(DATA SECTION begins)
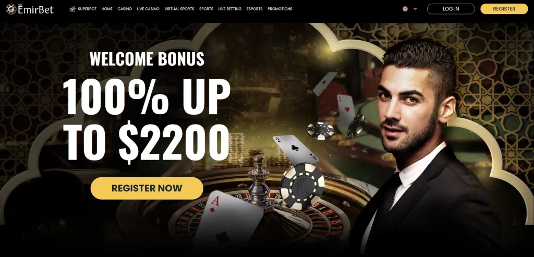The height and width of the screenshot is (257, 534).
Task: Click the Register Now banner button
Action: click(147, 188)
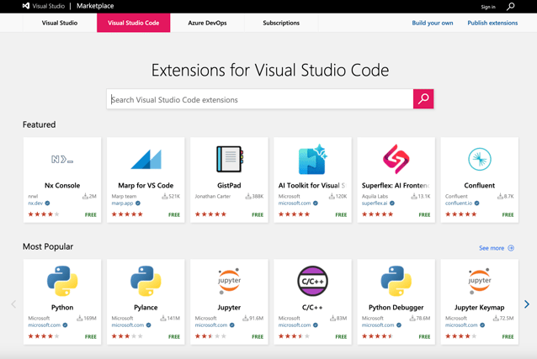Click the magnifier search submit button
537x359 pixels.
click(423, 99)
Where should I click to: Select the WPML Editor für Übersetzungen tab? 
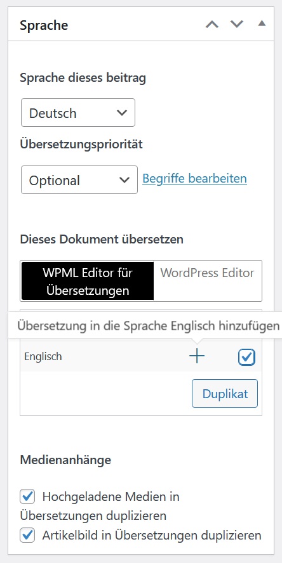pyautogui.click(x=88, y=281)
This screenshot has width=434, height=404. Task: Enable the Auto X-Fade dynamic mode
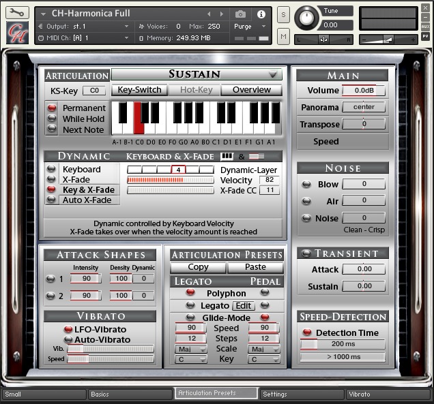pyautogui.click(x=52, y=200)
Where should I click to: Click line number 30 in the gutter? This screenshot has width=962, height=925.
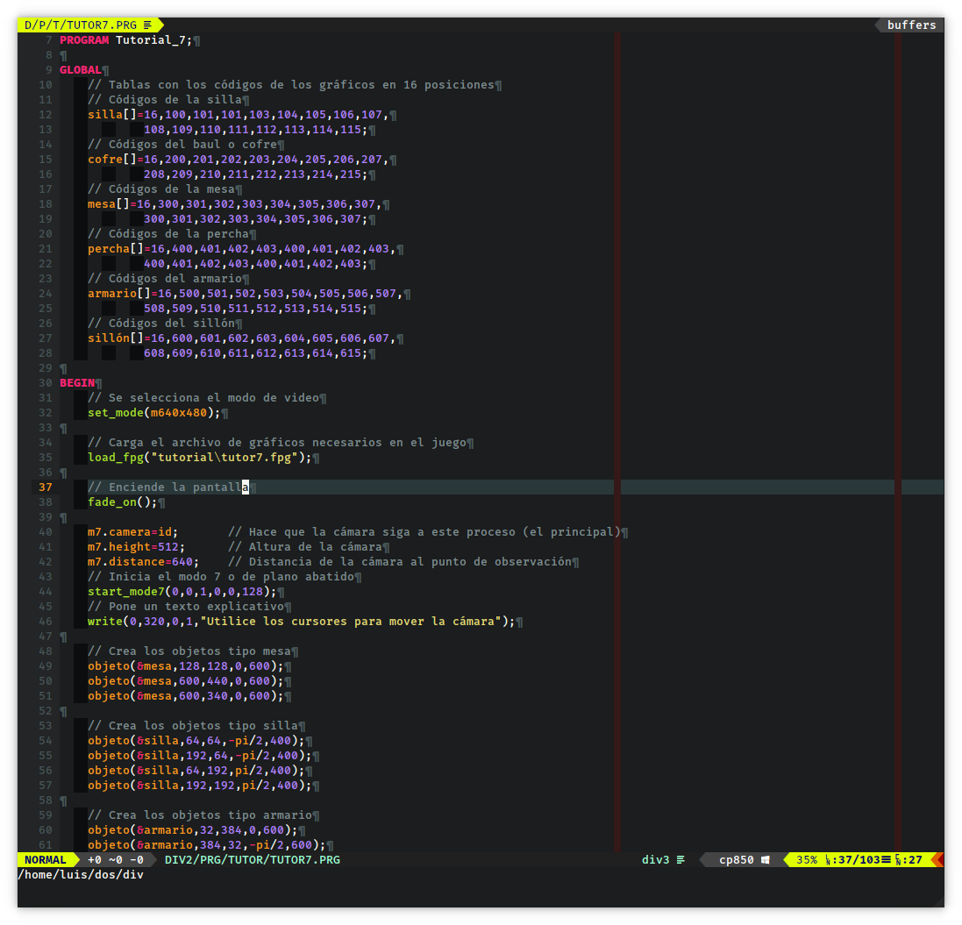pyautogui.click(x=45, y=383)
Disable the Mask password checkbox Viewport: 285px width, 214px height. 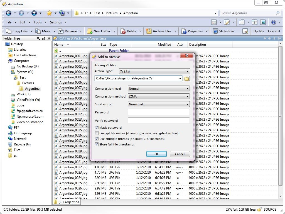pos(97,127)
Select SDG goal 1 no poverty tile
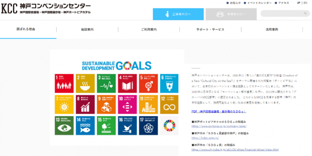This screenshot has width=312, height=156. [64, 83]
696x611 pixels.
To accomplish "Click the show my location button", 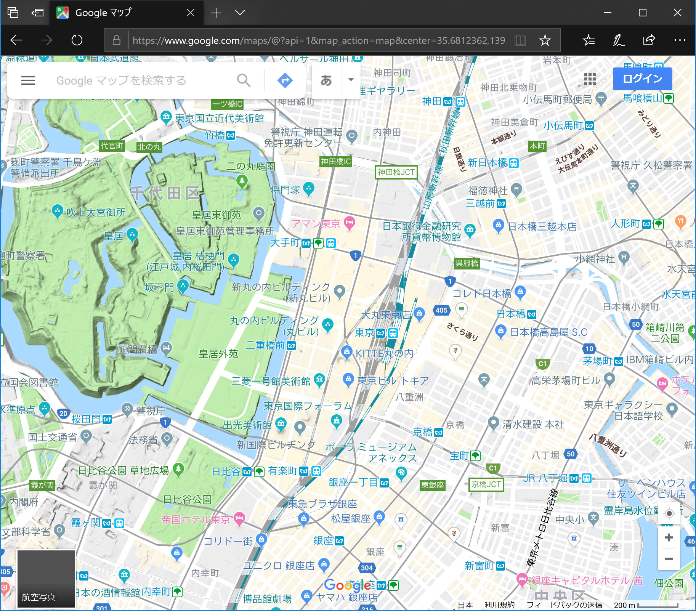I will (669, 514).
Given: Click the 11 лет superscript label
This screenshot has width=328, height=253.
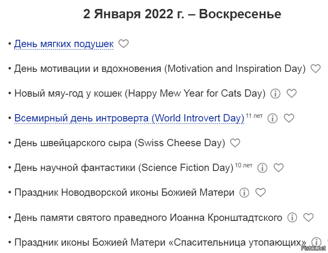Looking at the screenshot, I should [x=254, y=116].
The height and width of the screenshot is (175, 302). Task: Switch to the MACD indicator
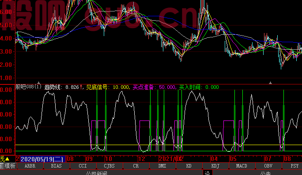click(x=242, y=166)
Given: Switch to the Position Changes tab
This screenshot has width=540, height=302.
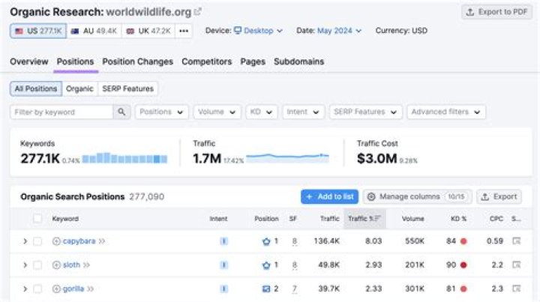Looking at the screenshot, I should (x=137, y=61).
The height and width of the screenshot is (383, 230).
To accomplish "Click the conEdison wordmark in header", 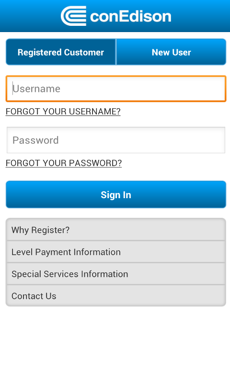I will point(130,16).
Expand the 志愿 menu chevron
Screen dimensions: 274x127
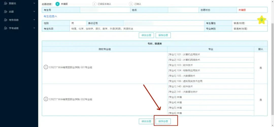pyautogui.click(x=34, y=12)
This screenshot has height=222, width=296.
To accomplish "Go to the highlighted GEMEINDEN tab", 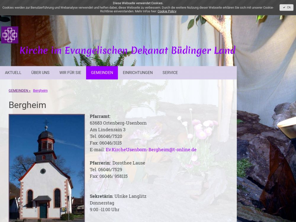I will click(x=102, y=73).
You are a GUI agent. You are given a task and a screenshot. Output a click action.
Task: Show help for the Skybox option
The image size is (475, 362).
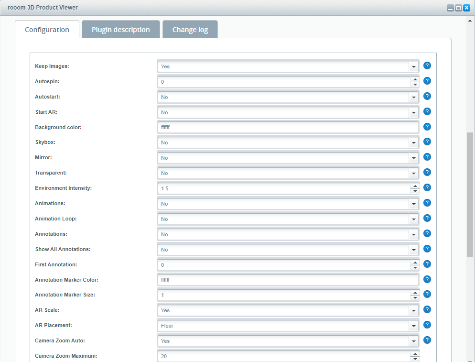(427, 142)
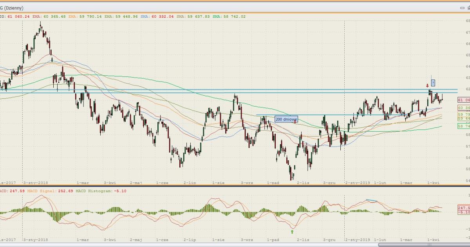The height and width of the screenshot is (247, 470).
Task: Click the small black arrow marker below the January 2018 peak
Action: point(52,60)
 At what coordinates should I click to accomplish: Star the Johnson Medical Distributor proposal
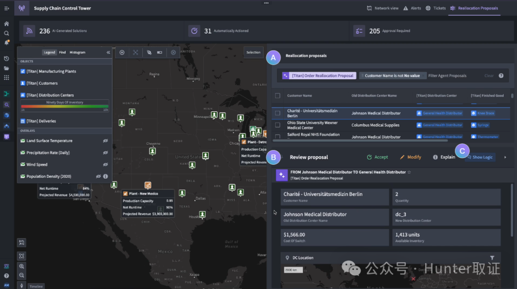(x=409, y=172)
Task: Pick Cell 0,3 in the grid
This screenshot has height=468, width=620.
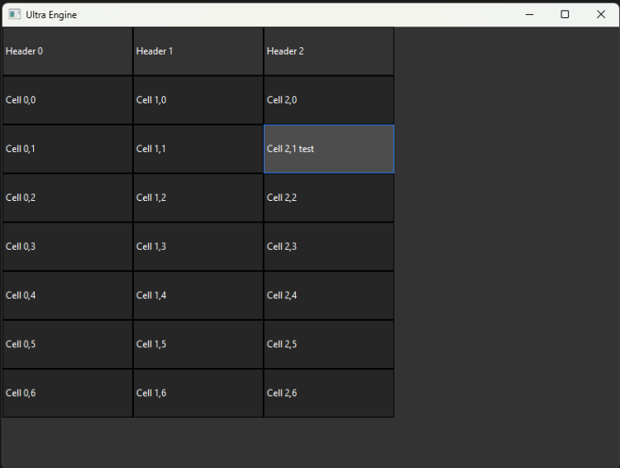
(DATA SECTION ends)
EXERCISE OBJECTIVE » Leave out every picture and write out exactly the lines running from the line containing "Task: Show help for the Skybox option" to the end of the listing above.

TASK OUTPUT »
Task: Show help for the Skybox option
The image size is (475, 362).
(427, 142)
The height and width of the screenshot is (247, 470).
Task: Click the small black arrow marker below the January 2018 peak
Action: point(52,60)
 At what coordinates should I click to accomplish: Star the Johnson Medical Distributor proposal
(x=409, y=172)
Task: Pick Cell 0,3 in the grid
This screenshot has height=468, width=620.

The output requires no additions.